Others were from countries such as Czechoslov­akia, Ireland and Jamaica. Typical. Bloody foreigners coming here for an easy life, they should go and fly their own Spitfires. I expect we had to take them as part of an EU ruling.

That’s the trouble with Churchill, he was too soft.

I know it wasn’t the only new measure Chancellor Rishi Sunak introduced, but given the scale of the economic collapse because of the virus, it was genius to respond to it by offering a meal deal (valid Monday to Wednesday).

Every day we beat new records for the numbers put out of work, but on the other hand you can get a half-price pizza on a Tuesday.

Managers might call a meeting to announce: “I’m afraid the plant’s shutting down this afternoon and you’re all unemployed. Many of you will have to become male strippers in a valiant effort to make ends meet. But cheer up, I’ve got a

‘TREATS’ Mr Sunak coupon from the Government that gives us two salsa dips for the price of one on a Wednesday.”

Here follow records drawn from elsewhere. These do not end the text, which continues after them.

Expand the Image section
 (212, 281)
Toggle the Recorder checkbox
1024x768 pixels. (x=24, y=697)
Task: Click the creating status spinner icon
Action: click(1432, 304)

If it gets as bad as it was in the 1930s, with millions of people walking round barefoot, maybe he’ll extend the scheme and give us a bottle of Fanta on a Thursday.

For centuries, government­s puzzled how to get out of economic collapse. And all along the answer was a few coupons. If a country’s manufactur­ing base shuts down, give everyone a leaflet that says “never mind crisis, there’s 4p off choc ices (Monday to Wednesday only)” and we’ll be living like kings.